• [Supplied passage]:
CDC features rare local norovirus outbreak for safe swimming week

May 18, 2015
A rare norovirus outbreak at Blue Lake Regional Park last summer underscores how important it is for swimmers to take bathroom breaks and stay out of the water if they are ill.

The Multnomah County Health Department’s investigation and response into the outbreak that sickened 70 people is featured in the May 15, 2015 Morbidity and Mortality Weekly Report.

The weekly report, published by the Centers for Disease Control and Prevention, is one of the largest health journals in the nation. It is often first to report major health news including AIDS, the cause of Legionnaires disease; and the 2009 pandemic influenza A (H1N1).

The CDC chose to feature the Health Department’s investigation “Norovirus Outbreak Associated with a Natural Lake Used for Recreation — Oregon, 2014’’ in honor of “Healthy and Safe Swimming Week.”

Norovirus is often called food poisoning or the stomach flu. Outbreaks have been commonly reported on cruise ships and in long-term care facilities.  The study reveals how swimming in water that is not chlorinated can also put the public at risk, but that people can easily protect themselves and their families.

“Blue Lake is a beautiful lake and there are many benefits to being physically active in and around water, but people should know there is a risk and there are ways to stay safe,’’ said Dr. Jennifer Vines, deputy health officer, and one of the investigators.

Children are prime targets of ugly bug

About 15,400 people had visited the popular park that July weekend.

When Blue Lake Park staff received three reports of illness that Monday,July 13, 2015, they proactively closed the lake and called Multnomah County.

• [Assigned task 1]:
Answer these from the norovirus article:
(a) How many people did the outbreak sicken?
(b) In which issue of the Morbidity and Mortality Weekly Report is the investigation featured?
(c) About how many people had visited the park that July weekend?
• [Assigned task 2]: Retype the stretch of the norovirus article from "CDC features rare" through "influenza A (H1N1).".
The entries that come after this article are separate material.

• [Material supplied]:

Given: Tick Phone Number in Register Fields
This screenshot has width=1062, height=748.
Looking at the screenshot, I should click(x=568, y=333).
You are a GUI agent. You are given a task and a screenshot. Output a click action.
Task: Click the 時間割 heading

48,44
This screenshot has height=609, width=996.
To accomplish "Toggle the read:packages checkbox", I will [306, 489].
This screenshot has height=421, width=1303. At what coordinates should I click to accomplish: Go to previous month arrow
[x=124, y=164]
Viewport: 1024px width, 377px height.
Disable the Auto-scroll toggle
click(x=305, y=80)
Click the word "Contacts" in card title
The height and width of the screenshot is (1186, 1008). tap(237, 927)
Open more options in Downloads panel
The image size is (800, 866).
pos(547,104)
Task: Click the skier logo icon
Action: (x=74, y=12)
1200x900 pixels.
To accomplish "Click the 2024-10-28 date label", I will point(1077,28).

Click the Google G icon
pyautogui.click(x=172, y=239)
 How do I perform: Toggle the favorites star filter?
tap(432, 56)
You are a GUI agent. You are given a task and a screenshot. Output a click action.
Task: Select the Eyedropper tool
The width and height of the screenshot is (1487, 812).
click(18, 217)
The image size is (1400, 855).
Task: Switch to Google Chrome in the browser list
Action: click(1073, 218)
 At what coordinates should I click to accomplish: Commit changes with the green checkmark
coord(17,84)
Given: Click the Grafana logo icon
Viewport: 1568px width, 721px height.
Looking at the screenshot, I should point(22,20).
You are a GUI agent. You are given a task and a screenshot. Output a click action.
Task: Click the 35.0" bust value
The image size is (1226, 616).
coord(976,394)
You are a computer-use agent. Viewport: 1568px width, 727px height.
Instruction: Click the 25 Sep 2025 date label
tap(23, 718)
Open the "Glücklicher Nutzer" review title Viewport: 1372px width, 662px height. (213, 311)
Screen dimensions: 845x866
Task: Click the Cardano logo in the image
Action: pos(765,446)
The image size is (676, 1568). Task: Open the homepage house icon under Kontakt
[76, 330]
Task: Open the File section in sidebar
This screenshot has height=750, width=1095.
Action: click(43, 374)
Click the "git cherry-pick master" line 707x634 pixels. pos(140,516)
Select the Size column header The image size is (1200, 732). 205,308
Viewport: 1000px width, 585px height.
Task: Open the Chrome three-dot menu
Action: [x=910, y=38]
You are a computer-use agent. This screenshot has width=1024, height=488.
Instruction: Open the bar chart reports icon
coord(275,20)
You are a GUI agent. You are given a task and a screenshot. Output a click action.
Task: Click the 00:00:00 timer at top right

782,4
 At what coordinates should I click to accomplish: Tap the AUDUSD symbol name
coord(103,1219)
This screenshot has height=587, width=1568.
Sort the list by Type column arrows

• [Answer section 1]:
(a) 70 people
(b) The May 15, 2015 issue
(c) About 15,400

• [Answer section 2]:
CDC features rare local norovirus outbreak for safe swimming week

May 18, 2015
A rare norovirus outbreak at Blue Lake Regional Park last summer underscores how important it is for swimmers to take bathroom breaks and stay out of the water if they are ill.

The Multnomah County Health Department’s investigation and response into the outbreak that sickened 70 people is featured in the May 15, 2015 Morbidity and Mortality Weekly Report.

The weekly report, published by the Centers for Disease Control and Prevention, is one of the largest health journals in the nation. It is often first to report major health news including AIDS, the cause of Legionnaires disease; and the 2009 pandemic influenza A (H1N1).